The original issue was that the Xerces code (from http://svn.apache.org/viewvc/xalan/java/trunk/src/org/apache/xml/dtm/ref/DTMNodeProxy.java?view=markup)

  public String lookupNamespaceURI(String specifiedPrefix) {
        short type = this.getNodeType();
        switch (type) {
        case Node.ELEMENT_NODE : {

                String namespace = this.getNamespaceURI();
                String prefix = this.getPrefix();
                if (namespace !=null) {
                    // REVISIT: is it possible that prefix is empty string?
if (specifiedPrefix== null && prefix==specifiedPrefix) {
                        // looking for default namespace
                        return namespace;
} else if (prefix != null && prefix.equals(specifiedPrefix)) {
                        // non default namespace
                        return namespace;
                    }
                }
                if (this.hasAttributes()) {
                    NamedNodeMap map = this.getAttributes();
                    int length = map.getLength();
                    for (int i=0;i<length;i++) {
                        Node attr = map.item(i);
                        String attrPrefix = attr.getPrefix();
                        String value = attr.getNodeValue();
                        namespace = attr.getNamespaceURI();
if (namespace !=null && namespace.equals("http://www.w3.org/2000/xmlns/";)) { // at this point we are dealing with DOM Level 2 nodes only
                            if (specifiedPrefix == null &&
                                attr.getNodeName().equals("xmlns")) {
                                // default namespace
                                return value;
                            } else if (attrPrefix !=null &&
                                       attrPrefix.equals("xmlns") &&

attr.getLocalName().equals(specifiedPrefix)) {
                 // non default namespace
                                return value;
                            }
                        }
                    }
                }

threats it's document storage model as a DOM -- for example: attr.getNodeName().equals("xmlns")), where attr = map.item(i) and map = this.getAttributes() and this implements the DOM Node interface; simply said, nodes have attributes and one of may have an attribute named "xmlns". Hence, there is mismatch between the data storage layer and the data access layer, because such nodes are never returned by the data storage layer, eventually causing a soft exception (the lookupNamespaceURI method returns null) while there is a matching namespace declaration.

Adrian.

kesh...@us.ibm.com wrote:
But on this list the view should probably be Xalan, hence XSLT and the
XPath Data Model. A namespace declaration attribute isn't an attribute
in XDM, because it's not on the attribute axis. The fact that
namespace
declaration serialization happens to take attribute form doesn't
matter.
That's why it doesn't show up among the attributes, neither in DOM
nor in XDM (XPath Data Model).
Seems like XDM is related to XPath 2.0.

And XSLT/XQuery, which also use the XPath data model. The XPath 2.0 data model is derived from the XPath 1.0 data model, which as you said is described at

http://www.w3.org/TR/xpath#data-model

* for an xmlns attribute, if the element or some ancestor has an xmlns attribute, and the value of the xmlns attribute for the nearest such element is non-empty

They are called "attributes"!

They are attributes in the XML syntax sense. They are not Attribute Nodes in the XPath 1.0 data model; they are Namespace Nodes. And actually, one of the changes in the 2.0 model is that namespace declarations need not appear as nodes at all, but just as values that can be retrieved from a node; the 1.0 description of "namespace nodes" has some warts and is being phased out.

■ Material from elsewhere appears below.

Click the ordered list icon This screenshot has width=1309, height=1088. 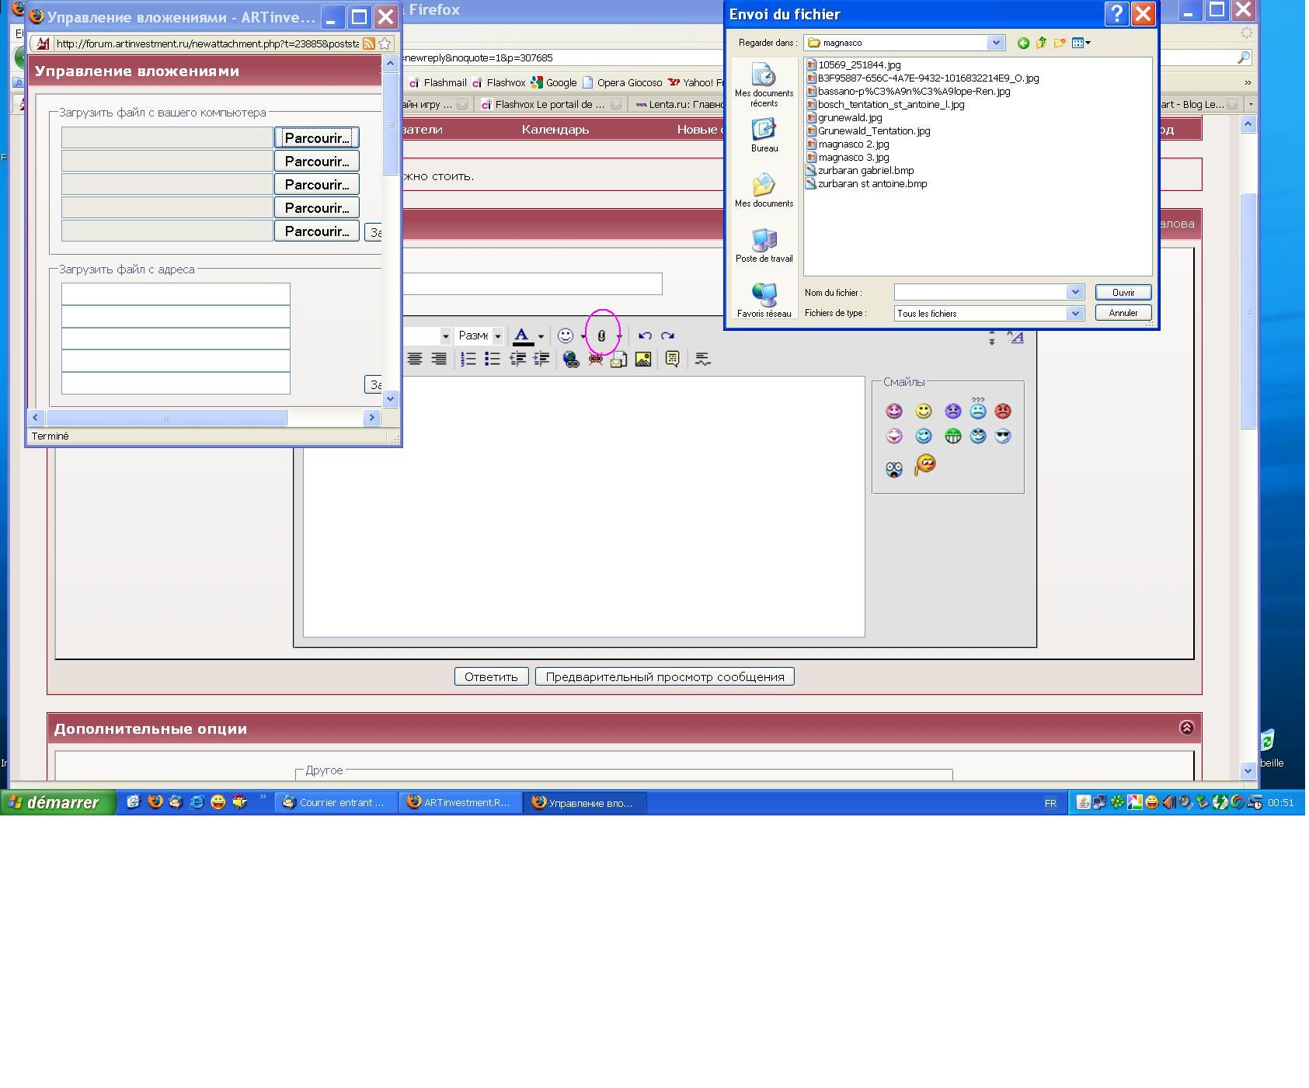(x=468, y=360)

Also in DOM2 Core there is nothing that suggests that "namespace attributes" are not just regular attributes.

So I guess DOM (which level?) requires them to show up.

The DOM data models differs in a number of ways from the XPath data model; this is one of those differences. In the DOM, namespace declarations are indeed handled as attribute nodes... if they appear at all; the DOM considers them optional. (See DOM Level 3's discussion of its namespace normalization operation.)

Sorry, but the DOM and XPath were tuned for slightly different requirements, and you're going to have to get used to working with these differences. (Admittedly, this is partly because the XML Infoset, which is the official description of what information in an XML document is available/meaningful, wasn't defined until well after the first release of DOM and XPath, and was deliberately left loose enough to accept both approaches. If we had the opportunity to do XML over again from scratch, the ideal thing would have been to define the Infoset -- including namespaces, schemas, base URIs, and all the other afterthoughts -- then define the syntax, then define all the tools and standards built on top of these. But that would have meant a much longer delay before XML became useful, and would probably have killed any chance for its adoption. Some day, a few decades from now, maybe we'll all have sufficient time to consider going back and doing a massive clean-up pass -- XML 2.0, akin to the ANSI C effort -- but XML's still growing too fast for that to be practical at this time.)